Malarstwo na szkle.

Kolekcjonerstwo starych witrażów ( obraz na szkle) jest zabytkiem, na który mogą pozwolić sobie tylko milionerzy. Najpiękniejsze obrazy szklane pochodzą z początku XVI w., ponieważ jednak te dzieła sztuki łatwo ulegają zniszczeniu wskutek rozbicia- niewiele z nich zdołało przetrwać przez ubiegłe trzy stulecia. Ale też dzieła nieuszkodzone są niezwykle wysoko cenione. Za pojedynczy np. witraż z XV stulecia zapłacił niedawno w Londynie jeden z amatorów starożytności 5000 funtów szterlingów ciesząc się, że nabył go tanio. Na pewnej licytacji w N. Jorku sprzedano w roku ub. Witraż nie wiele większy od strony dziennika za 80 tysięcy dolarów.
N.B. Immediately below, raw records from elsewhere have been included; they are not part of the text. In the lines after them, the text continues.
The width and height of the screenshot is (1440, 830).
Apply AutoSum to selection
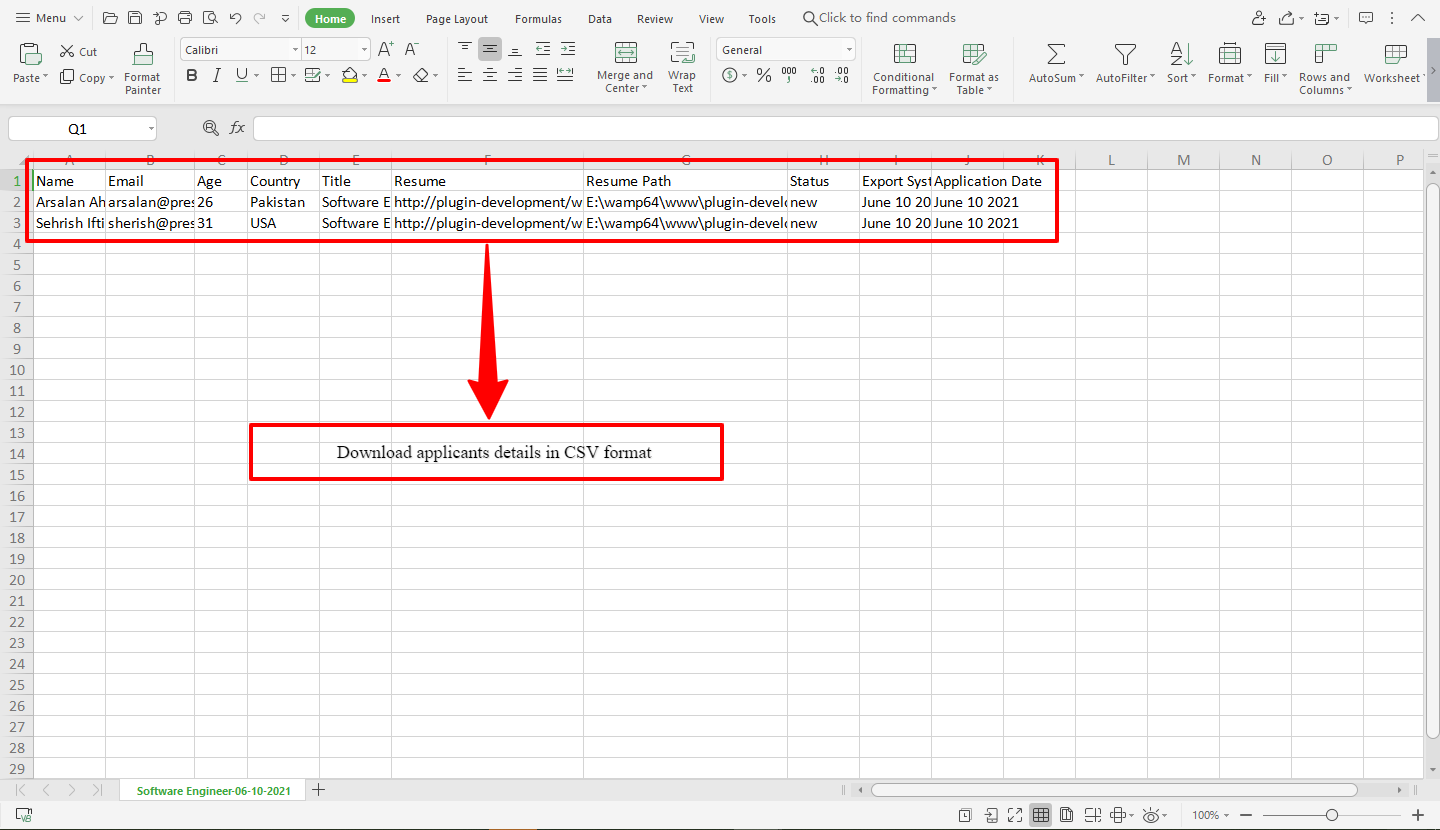(x=1054, y=60)
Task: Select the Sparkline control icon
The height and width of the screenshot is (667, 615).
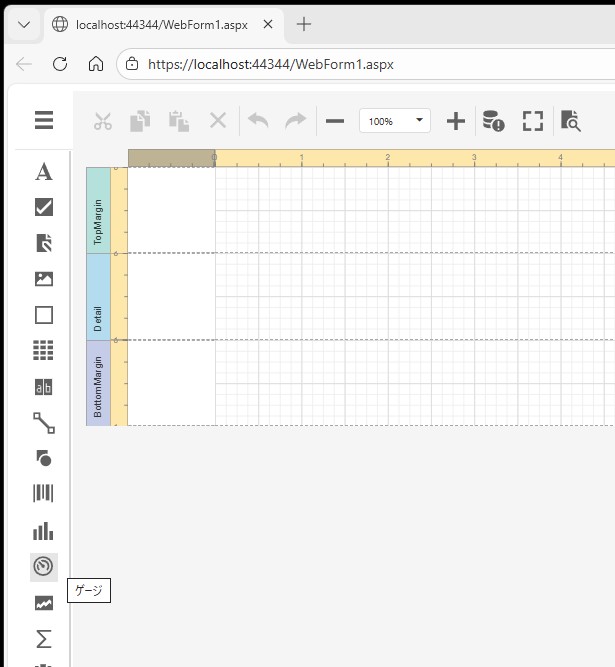Action: coord(43,603)
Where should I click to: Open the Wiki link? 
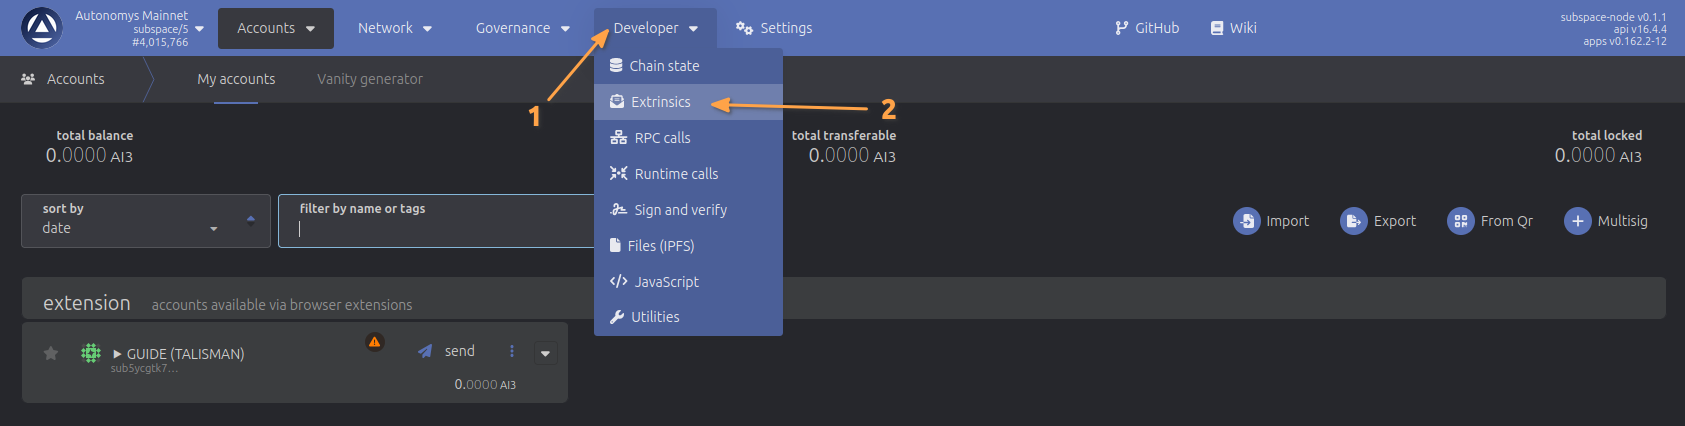click(x=1233, y=28)
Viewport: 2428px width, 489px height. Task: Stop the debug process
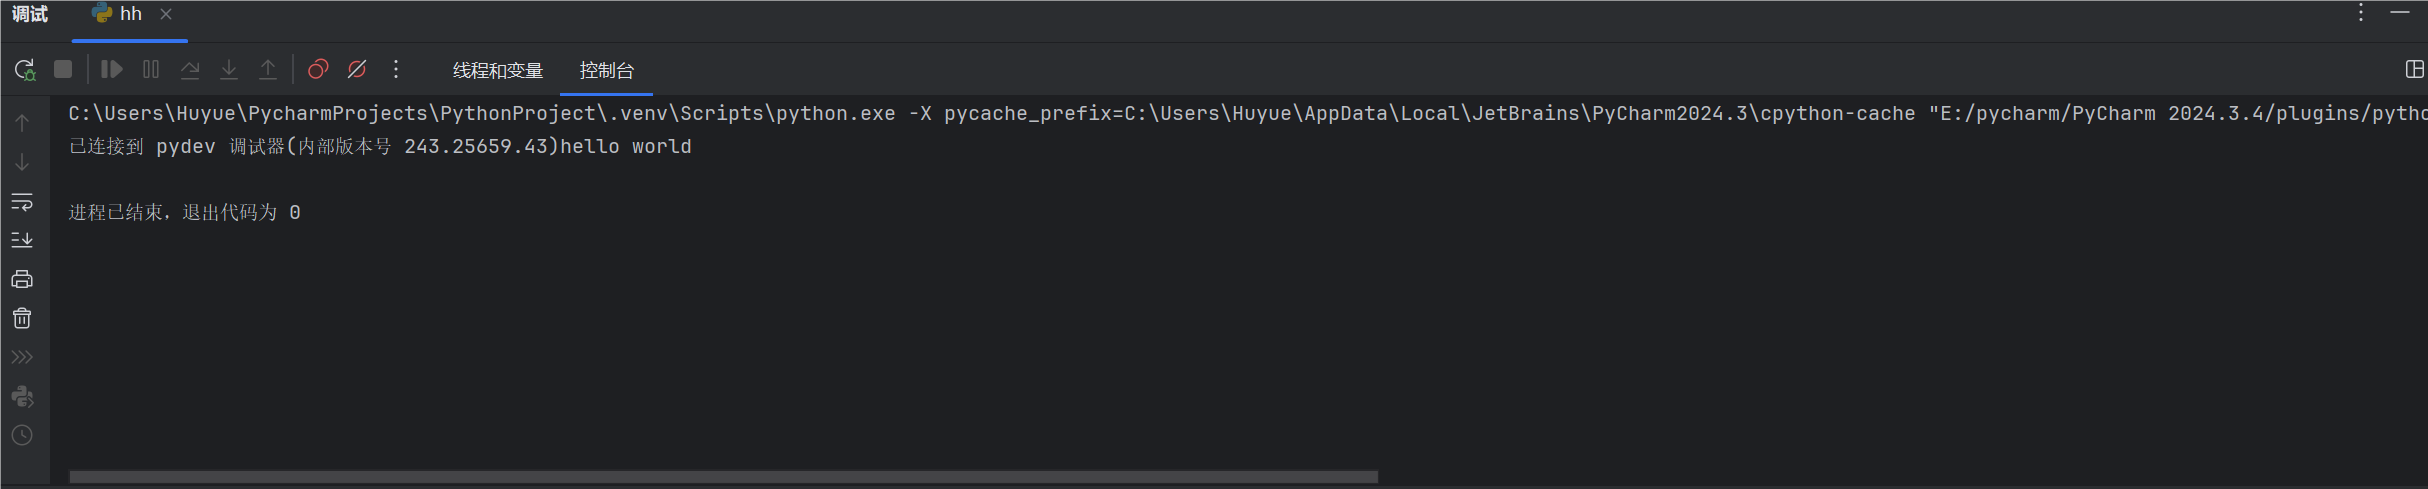[63, 70]
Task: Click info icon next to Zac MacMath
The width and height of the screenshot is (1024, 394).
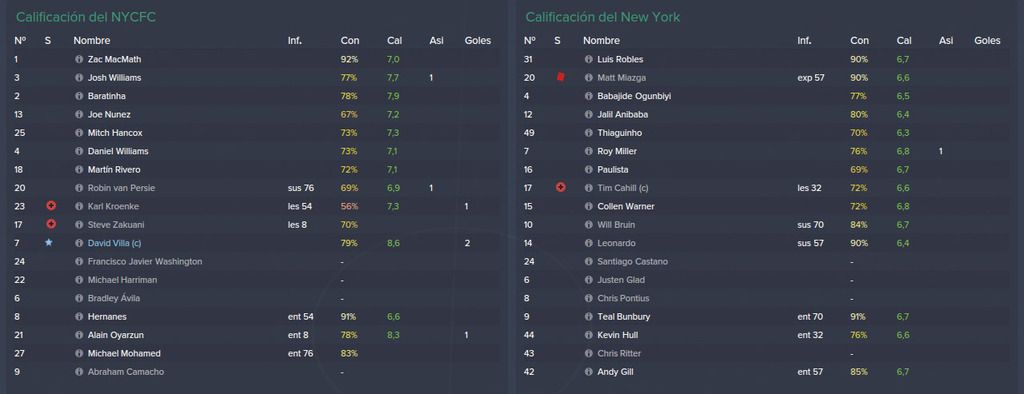Action: pos(79,59)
Jednak malarstwo na szkle, ze względu na rzadkość okazów i wysokie ceny, jakie za tego rodzaju „ białe kruki” płaca amatorzy- przedstawia szerokie pole do fałszerstw, które niejednokrotnie są tak po mistrzowsku dokonane, ze wprawne nawet oko nie łatwo zdoła je rozpoznać. Najpewniejszym dowodem autentyczności witrażu są ledwo dostrzegalne, jakoby od ukłucia szpilką powstałe dziurki w szkle, które wywołuje długotrwałe działanie atmosfery. Tych oznak mimo wielu prób, nie udało się fałszerzom naśladować. Ale te otworki w szkle zmniejszają wartość dzieła, świadczą o jego silnie nadwyrężonym stanie tak, że zbieracz staje często przed nielada pytaniem, czy zdecydować się na wybór niewątpliwie autentycznego ale zato licho zachowanego kawałka, czy też zadowolić się doskonałej wprawdzie jakości okazem, którego jednak autentyczność pozostaje pod znakiem zapytania.